A new Risk-like mode called Generals was added, in which opposing warriors wage war by commanding their armies. The simulation engine used on season 3 of the show factors in each warrior's strengths and weaknesses (called X-factors), and applies them to the situation and environment at play. Each of the warriors (excluding Mack, who is not playable in this mode) have a playable map which covers one of their campaigns, where players must account for their warrior's abilities when it comes to particular terrains. Upon taking a fort with their troops, the player must defeat its warrior in hand-to-hand combat, or else the fort stays in their possession.
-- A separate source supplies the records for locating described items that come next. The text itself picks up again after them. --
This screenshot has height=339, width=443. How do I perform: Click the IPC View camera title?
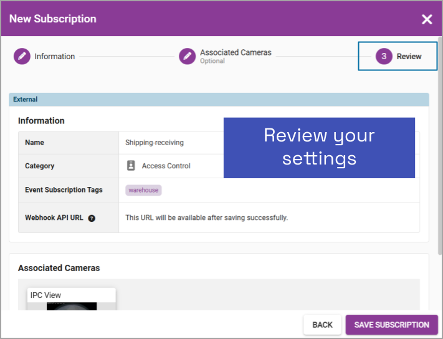click(x=46, y=295)
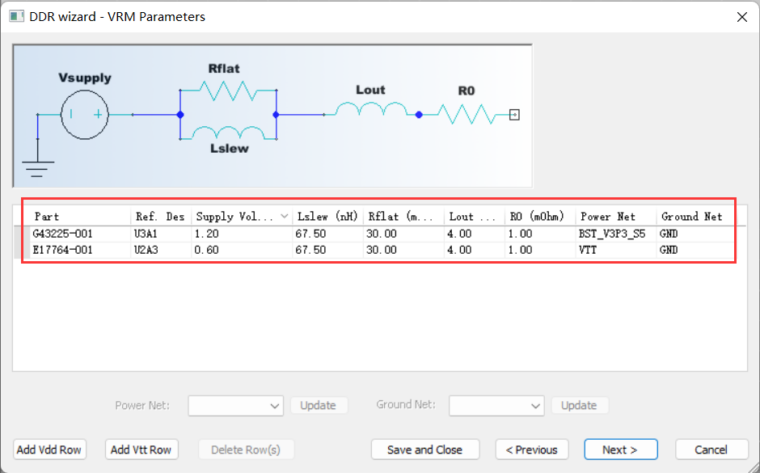This screenshot has width=760, height=473.
Task: Open the Power Net dropdown
Action: [235, 405]
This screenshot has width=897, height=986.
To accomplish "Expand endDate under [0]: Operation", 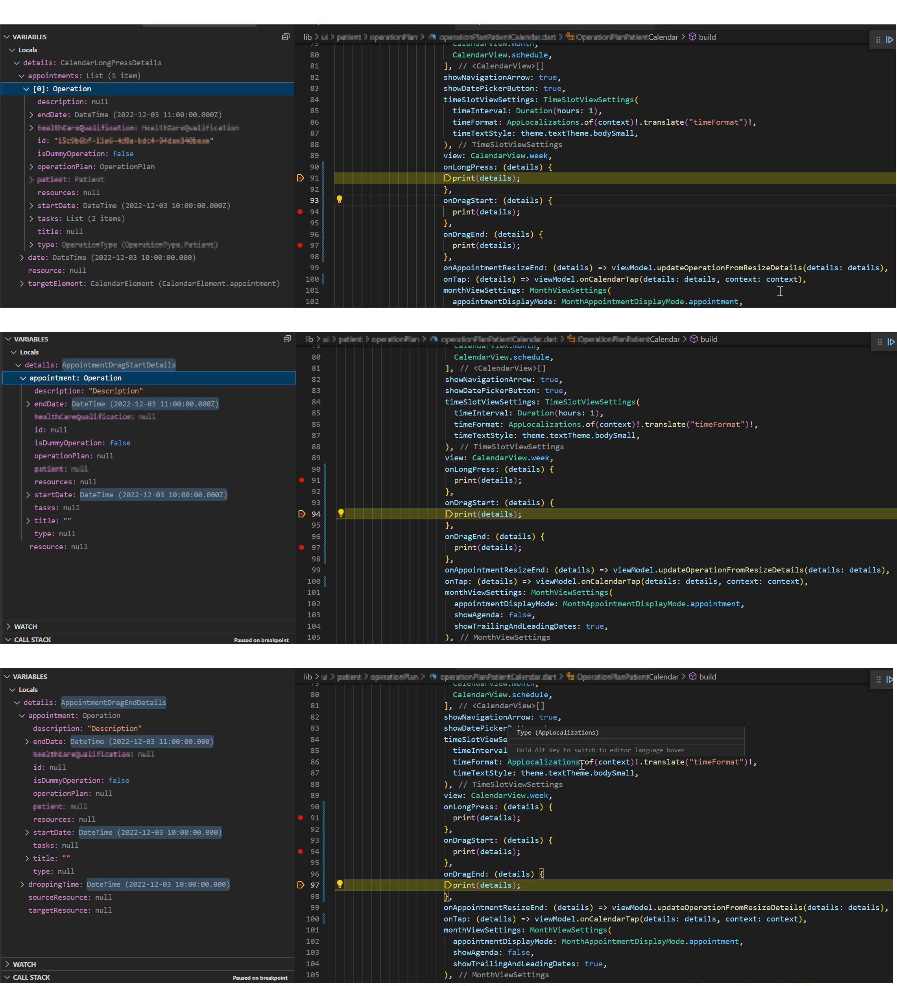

Upon taking a neutral fort before the opponent does, the player receive one of three upgraded abilities. To win, the player must take over the opposing player's home fort, and best them in an individual battle.

==Warriors==
If the player has a file of the previous game on their hard drive, they will have exclusive access to a variant of each warrior's starting short- or mid-range weapon. They can either be the warrior's personal weapon (the version of William Wallace's claymore used in Braveheart), or that of a related warrior (Tizona and the Sword of Goujian), all of which have the same stats as the corresponding starter weapon. Also unlockable are joke weapons, which cause little damage and are drawn from the history of each warrior. Warriors playable at launch are William Wallace and Shaka Zulu from season 1, Attila the Hun, Alexander the Great, Vlad the Impaler and Sun Tzu from season 2, with Genghis Khan, Hannibal, Hernán Cortés, and Joan of Arc from the third season. Joan of Arc and co-host Richard "Mack" Machowicz, who at first were only unplayable opponents, are playable through the DLC made available on August 10 for the Xbox 360 and on August 30 for the PS3.

==Reception==

The game received "mixed" reviews on both platforms according to the review aggregation website Metacritic.

Aggregate score
| Aggregator | Score |  |
| PS3 | Xbox 360 |
| Metacritic | 55/100 | 56/100 |

Review scores
| Publication | Score |  |
| PS3 | Xbox 360 |
| GamePro | N/A | 3.5/5 |
| GameSpot | 4/10 | 4/10 |
| GamesRadar+ | N/A | 1.5/5 |
| IGN | 7/10 | 7/10 |
| Joystiq | N/A | 4/5 |
| Official Xbox Magazine (US) | N/A | 4.5/10 |
| Metro | N/A | 4/10 |

==Compilation==
On September 26, 2011, Spike confirmed a compilation of Deadliest Warrior: The Game and Deadliest Warrior: Legends on one disc called Deadliest Warrior: Ancient Combat. Additional content which was not in the original versions includes 30 new weapons (one for each of the three categories for the 10 Legends), a new Graveyard arena, and new gameplay modes. Also on disc are unreleased episodes from all three seasons of the show. It was scheduled to be released for the Xbox 360 and PlayStation 3 on December 6, 2011, but was pushed back to January 10, 2012, and later to April 17.